Simorre – ein Dorf lebt auf
Die hochgesteckten Haare ein wenig zerzaust, die rote Brille auf der Nase, das Glas mit Weißwein in der Hand, steht sie mittags am Tresen des Bouche à Oreille und beäugt mich. „Deine Mütze verrät Dich. Du bist nicht von hier“. Als ich sie erstaunt anblicke, lacht sie und sagt: „Ich kenne hier jeden.“
So schnell ist das Eis gebrochen, klöne ich mit der fremden Frau in einem Café-Bistro in Simorre im Süden des Gers. „Es ist das einzige Lokal des Ortes“, erzählt Agnès Champion, „hier treffen sich alle – das BAO ist das Herz des Ortes.“
Top-Design in der Dorf-Boutique
Auch sie war vor drei Jahren noch fremd hier, eine Städterin aus Toulouse. Doch seit drei Jahren verwandelt sie im Sommer und vor Weihnachten einen ehemaligen Hutmacherladen in eine boutique éphémère, einen Pop-Up-Store von Promethée Humanitaire.

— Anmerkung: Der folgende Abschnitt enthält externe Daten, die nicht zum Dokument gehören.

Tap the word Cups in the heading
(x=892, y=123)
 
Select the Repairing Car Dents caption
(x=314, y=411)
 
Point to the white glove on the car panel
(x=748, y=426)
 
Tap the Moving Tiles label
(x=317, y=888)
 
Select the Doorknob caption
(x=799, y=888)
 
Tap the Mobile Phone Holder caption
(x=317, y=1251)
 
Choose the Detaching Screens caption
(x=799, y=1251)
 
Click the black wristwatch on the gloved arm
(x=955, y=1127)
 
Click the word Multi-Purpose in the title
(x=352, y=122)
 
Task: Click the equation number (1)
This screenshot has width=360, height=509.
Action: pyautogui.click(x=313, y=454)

Dort verkauft sie im Juli, August und Dezember Mode von Top-Labels wie Isabel Marant, Lilith Paris, Ekobo, Ipanema und Vanessa Bruno 40 – 70 Prozent günstiger als der stationäre Handel.

Pop-Up-Store fürs Kinderwohl
Die Erlöse kommen dem Kinderhilfswerk Promethée Humainitaire zugute. Sämtliche Kleidung stammt aus Spenden. Das Haus hat ihr ein deutscher Immobilienmakler, der mit dem Verkauf des Hauses beauftragt wurde, kostenlos zur Verfügung gestellt.

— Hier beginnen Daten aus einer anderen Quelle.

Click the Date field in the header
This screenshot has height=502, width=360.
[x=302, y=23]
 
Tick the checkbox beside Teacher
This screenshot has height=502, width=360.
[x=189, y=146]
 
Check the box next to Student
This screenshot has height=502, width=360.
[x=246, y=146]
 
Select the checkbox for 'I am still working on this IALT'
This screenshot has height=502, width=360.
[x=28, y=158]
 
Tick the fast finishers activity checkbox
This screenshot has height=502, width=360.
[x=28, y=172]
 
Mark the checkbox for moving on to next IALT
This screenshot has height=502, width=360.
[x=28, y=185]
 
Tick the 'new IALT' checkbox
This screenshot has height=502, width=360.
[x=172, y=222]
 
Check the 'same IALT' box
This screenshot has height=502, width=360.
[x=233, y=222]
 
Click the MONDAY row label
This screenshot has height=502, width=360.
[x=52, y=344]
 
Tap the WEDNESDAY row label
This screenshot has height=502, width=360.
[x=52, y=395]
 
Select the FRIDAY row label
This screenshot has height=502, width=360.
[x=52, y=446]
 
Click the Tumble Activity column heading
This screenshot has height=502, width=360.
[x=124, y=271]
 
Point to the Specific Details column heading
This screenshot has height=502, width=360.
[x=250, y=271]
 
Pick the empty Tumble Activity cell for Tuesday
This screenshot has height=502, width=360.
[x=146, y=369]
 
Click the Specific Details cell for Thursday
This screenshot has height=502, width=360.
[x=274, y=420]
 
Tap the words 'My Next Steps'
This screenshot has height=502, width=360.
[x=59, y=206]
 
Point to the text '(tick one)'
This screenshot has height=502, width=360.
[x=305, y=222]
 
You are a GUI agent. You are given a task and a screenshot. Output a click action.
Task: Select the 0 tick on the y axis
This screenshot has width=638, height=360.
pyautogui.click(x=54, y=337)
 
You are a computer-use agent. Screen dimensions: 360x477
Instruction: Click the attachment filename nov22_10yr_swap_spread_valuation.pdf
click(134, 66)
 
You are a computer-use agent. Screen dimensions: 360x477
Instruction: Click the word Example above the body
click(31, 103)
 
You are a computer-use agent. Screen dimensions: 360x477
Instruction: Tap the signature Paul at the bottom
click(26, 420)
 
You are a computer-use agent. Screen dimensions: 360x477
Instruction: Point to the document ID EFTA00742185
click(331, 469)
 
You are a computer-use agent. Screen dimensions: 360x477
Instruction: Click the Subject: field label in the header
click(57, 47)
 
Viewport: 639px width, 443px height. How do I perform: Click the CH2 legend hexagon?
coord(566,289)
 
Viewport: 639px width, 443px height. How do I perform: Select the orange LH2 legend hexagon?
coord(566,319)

Zu zahlen sind von Agnès, Jahrgang 1961, nur die Betriebskosten. Ihr findet das Geschäft an der Place de l’Ancienne Halle von Simorre.
Wehrhafter Glaube
Wenige Schritte entfernt erhebt sich wuchtig die Wehrkirche mit Türmen und Schießscharten über die Fachwerkgassen von Simorre. Die Backsteinkirche aus dem 14. Jahrhundert erhielt von Viollet-le-Duc ihr heutiges Aussehen.
Der Graf „verschönerte“ sie mit Zinnen und senkte ihr Dach ab. Geht auch einmal hinein! Ist es nicht schön, wie das Licht durch die Fenster fällt?

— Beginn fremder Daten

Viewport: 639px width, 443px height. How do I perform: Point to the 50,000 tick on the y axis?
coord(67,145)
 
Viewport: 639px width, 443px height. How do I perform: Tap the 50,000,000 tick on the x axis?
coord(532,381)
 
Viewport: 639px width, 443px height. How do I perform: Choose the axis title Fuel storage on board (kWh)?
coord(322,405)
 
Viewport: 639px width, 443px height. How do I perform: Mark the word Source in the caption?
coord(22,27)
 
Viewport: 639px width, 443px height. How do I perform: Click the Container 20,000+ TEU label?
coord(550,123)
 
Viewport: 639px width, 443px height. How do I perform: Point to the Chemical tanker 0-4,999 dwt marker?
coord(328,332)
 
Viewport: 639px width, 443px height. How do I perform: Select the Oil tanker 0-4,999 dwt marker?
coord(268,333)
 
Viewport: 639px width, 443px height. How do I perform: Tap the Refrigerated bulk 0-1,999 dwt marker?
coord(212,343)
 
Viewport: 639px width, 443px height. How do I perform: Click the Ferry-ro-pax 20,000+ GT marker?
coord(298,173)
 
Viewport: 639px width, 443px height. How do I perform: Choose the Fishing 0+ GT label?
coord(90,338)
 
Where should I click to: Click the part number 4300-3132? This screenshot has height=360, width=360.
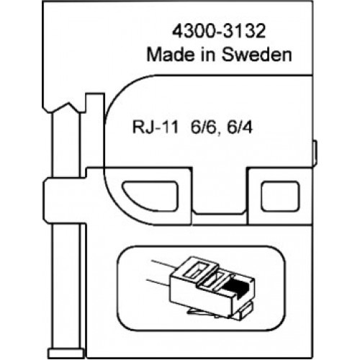coord(219,32)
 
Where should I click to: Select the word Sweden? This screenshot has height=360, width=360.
coord(256,55)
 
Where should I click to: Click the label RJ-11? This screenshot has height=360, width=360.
coord(156,127)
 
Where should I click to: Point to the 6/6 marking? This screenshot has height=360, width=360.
coord(205,127)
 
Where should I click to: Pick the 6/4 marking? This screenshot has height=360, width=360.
coord(240,127)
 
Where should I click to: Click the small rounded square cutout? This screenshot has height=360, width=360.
coord(280,197)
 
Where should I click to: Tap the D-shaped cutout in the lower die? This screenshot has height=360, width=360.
coord(150,197)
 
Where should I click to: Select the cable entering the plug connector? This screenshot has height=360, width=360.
coord(161,274)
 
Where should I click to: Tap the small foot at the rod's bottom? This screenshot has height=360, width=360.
coord(66,353)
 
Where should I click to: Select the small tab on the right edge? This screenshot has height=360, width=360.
coord(315,153)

Den Chor schmücken kunstvoll geschnitzte Stühle. In der Sakristei findet ihr noch Wandmalereien aus dem 14. Jahrhundert.
Fachwerk-Flair in alten Gassen
Und danach: rein ins Mittelalter. Rund um die befestigte Kirche säumen Fachwerkbauten und Häuser mit vorspringenden Erkern die malerischen Gassen und lauschigen Plätze. Nostalgische Patina, Schaufensterauslagen von einst.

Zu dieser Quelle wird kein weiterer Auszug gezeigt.